Received-SPF: pass (google.com: domain of linux-kernel+bounces-49942-linux.lists.archive=gmail.com@vger.kernel.org designates 147.75.199.223 as permitted sender) client-ip=147.75.199.223;
Message-ID: <673881a4-3060-40ab-b1d2-72115f9df5f7@linux.alibaba.com>
Date: Fri, 2 Feb 2024 22:22:23 +0800
Precedence: bulk
MIME-Version: 1.0
User-Agent: Mozilla Thunderbird
From: Bitao Hu <yaoma@linux.alibaba.com>
Subject: Re: [PATCHv3 1/2] watchdog/softlockup: low-overhead detection of
 interrupt storm
To: Doug Anderson <dianders@chromium.org>
Cc: akpm@linux-foundation.org, pmladek@suse.com, kernelfans@gmail.com,
 liusong@linux.alibaba.com, linux-kernel@vger.kernel.org,
 yaoma@linux.alibaba.com
References: <20240131171738.35496-1-yaoma@linux.alibaba.com>
 <20240131171738.35496-2-yaoma@linux.alibaba.com>
 <CAD=FV=VOYo-OsjKwPQFuBHgB6Uk9E-nb3CiwKjj_yLtPDa7sYQ@mail.gmail.com>
Content-Language: en-US
In-Reply-To: <CAD=FV=VOYo-OsjKwPQFuBHgB6Uk9E-nb3CiwKjj_yLtPDa7sYQ@mail.gmail.com>
Content-Type: text/plain; charset=UTF-8; format=flowed
Content-Transfer-Encoding: 8bit


On 2024/2/1 10:22, Doug Anderson wrote:
> Hi,
> 
> On Wed, Jan 31, 2024 at 9:17 AM Bitao Hu <yaoma@linux.alibaba.com> wrote:
>>
>> The following softlockup is caused by interrupt storm, but it cannot be
>> identified from the call tree. Because the call tree is just a snapshot
>> and doesn't fully capture the behavior of the CPU during the soft lockup.

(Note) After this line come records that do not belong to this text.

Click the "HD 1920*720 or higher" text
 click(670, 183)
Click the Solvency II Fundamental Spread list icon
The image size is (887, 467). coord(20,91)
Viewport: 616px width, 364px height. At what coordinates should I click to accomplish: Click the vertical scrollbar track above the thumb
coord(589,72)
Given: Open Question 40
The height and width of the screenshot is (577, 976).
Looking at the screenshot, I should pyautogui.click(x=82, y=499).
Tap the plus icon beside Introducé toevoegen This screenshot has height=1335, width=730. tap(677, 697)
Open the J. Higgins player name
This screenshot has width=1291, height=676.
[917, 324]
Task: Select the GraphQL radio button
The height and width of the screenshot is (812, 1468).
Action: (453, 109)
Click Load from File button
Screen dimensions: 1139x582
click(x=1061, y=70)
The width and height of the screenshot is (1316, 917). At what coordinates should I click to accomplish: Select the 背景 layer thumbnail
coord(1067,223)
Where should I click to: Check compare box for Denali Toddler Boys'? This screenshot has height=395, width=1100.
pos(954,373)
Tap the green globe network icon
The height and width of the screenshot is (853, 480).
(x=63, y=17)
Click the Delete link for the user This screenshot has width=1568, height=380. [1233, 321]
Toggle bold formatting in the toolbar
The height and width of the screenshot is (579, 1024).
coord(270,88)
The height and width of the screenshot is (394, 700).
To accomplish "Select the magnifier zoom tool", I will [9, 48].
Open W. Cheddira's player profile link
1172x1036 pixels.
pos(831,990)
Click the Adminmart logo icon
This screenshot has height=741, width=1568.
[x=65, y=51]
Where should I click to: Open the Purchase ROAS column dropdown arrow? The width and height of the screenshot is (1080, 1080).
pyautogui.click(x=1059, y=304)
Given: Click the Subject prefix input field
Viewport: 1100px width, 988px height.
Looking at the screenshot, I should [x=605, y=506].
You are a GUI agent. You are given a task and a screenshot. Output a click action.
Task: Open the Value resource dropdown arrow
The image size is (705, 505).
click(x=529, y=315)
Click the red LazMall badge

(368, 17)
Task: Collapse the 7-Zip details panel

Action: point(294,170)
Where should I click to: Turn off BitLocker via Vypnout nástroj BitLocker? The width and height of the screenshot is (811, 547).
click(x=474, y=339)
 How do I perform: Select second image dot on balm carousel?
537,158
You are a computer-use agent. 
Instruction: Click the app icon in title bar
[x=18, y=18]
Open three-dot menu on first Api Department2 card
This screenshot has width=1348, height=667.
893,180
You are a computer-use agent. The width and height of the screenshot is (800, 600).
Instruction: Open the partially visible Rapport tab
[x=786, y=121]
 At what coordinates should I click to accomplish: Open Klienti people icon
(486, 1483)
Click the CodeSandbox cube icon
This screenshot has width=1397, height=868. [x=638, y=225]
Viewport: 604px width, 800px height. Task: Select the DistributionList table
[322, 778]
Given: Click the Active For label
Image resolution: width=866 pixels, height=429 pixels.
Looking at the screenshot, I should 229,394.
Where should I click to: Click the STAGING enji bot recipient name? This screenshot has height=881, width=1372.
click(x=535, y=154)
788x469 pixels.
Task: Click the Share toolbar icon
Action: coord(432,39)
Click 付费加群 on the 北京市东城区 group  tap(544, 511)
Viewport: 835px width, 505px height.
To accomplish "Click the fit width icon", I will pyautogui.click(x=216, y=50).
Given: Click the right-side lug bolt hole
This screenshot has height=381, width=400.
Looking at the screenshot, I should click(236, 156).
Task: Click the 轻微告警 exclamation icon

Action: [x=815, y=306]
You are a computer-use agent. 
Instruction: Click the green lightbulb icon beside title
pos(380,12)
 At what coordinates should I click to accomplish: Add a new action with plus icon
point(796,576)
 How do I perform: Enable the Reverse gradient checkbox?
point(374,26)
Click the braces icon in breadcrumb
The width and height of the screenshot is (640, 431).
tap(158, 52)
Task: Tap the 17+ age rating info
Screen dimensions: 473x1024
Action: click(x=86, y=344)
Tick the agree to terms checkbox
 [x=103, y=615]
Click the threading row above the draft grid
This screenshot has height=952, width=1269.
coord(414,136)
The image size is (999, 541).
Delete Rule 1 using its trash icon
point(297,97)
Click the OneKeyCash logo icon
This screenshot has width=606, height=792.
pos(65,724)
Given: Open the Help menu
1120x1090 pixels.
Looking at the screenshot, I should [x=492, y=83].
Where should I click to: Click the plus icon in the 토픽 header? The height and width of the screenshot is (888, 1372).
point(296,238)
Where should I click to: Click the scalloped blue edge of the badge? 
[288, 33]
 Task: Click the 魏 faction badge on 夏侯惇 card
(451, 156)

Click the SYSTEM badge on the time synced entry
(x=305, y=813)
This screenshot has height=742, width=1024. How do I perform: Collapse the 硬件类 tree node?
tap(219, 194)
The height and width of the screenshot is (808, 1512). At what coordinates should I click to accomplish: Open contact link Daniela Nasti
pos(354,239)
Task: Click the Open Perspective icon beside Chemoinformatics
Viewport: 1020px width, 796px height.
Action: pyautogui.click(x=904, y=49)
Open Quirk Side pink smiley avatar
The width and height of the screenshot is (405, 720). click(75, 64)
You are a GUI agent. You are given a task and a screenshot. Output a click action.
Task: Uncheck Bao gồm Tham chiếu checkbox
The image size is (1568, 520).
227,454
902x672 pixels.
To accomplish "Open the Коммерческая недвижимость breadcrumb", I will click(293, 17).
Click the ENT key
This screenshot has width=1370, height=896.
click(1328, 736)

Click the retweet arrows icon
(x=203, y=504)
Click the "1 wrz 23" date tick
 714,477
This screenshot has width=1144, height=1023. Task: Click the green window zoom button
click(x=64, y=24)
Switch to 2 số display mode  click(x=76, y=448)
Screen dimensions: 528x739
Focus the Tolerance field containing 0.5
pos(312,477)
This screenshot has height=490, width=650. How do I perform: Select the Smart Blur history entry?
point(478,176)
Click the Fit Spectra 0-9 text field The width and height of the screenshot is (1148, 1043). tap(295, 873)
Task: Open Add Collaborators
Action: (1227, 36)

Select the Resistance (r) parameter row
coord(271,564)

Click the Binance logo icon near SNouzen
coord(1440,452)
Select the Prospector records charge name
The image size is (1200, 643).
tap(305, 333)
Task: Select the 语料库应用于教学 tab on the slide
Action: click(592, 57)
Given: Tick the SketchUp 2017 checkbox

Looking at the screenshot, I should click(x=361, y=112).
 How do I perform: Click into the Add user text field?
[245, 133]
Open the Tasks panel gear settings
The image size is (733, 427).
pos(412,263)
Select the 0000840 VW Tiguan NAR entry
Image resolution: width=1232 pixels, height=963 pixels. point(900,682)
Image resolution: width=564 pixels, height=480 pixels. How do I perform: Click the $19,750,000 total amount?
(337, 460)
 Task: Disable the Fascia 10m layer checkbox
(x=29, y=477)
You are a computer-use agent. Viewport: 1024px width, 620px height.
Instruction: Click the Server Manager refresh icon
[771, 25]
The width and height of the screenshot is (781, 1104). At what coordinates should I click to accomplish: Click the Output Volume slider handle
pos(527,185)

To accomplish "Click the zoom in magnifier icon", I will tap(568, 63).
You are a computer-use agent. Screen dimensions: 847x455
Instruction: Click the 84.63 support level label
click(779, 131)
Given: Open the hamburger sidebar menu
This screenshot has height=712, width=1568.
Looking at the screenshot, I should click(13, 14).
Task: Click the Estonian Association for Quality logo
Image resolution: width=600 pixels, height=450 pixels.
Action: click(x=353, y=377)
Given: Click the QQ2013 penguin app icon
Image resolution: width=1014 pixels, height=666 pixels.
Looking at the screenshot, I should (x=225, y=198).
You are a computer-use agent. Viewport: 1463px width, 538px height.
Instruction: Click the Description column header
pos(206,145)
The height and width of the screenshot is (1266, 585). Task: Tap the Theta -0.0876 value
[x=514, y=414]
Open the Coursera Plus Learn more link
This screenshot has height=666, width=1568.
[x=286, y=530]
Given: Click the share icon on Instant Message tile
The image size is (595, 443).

>>    watchdog: BUG: soft lockup - CPU#28 stuck for 23s! [fio:83921]
>>    ...
>>    Call trace:
>>      __do_softirq+0xa0/0x37c
>>      __irq_exit_rcu+0x108/0x140
>>      irq_exit+0x14/0x20
>>      __handle_domain_irq+0x84/0xe0
>>      gic_handle_irq+0x80/0x108
>>      el0_irq_naked+0x50/0x58
>>
>> Therefore，I think it is necessary to report CPU utilization during the
>> softlockup_thresh period (report once every sample_period, for a total
>> of 5 reportings), like this:
>>    watchdog: BUG: soft lockup - CPU#28 stuck for 23s! [fio:83921]
>>    CPU#28 Utilization every 4s during lockup:
>>      #1: 0% system, 0% softirq, 100% hardirq, 0% idle
>>      #2: 0% system, 0% softirq, 100% hardirq, 0% idle
>>      #3: 0% system, 0% softirq, 100% hardirq, 0% idle
>>      #4: 0% system, 0% softirq, 100% hardirq, 0% idle
>>      #5: 0% system, 0% softirq, 100% hardirq, 0% idle
>>    ...
>>
>> This would be helpful in determining whether an interrupt storm has
>> occurred or in identifying the cause of the softlockup. The criteria for
>> determination are as follows:
>>    a. If the hardirq utilization is high, then interrupt storm should be
>>    considered and the root cause cannot be determined from the call tree.
>>    b. If the softirq utilization is high, then we could analyze the call
>>    tree but it may cannot reflect the root cause.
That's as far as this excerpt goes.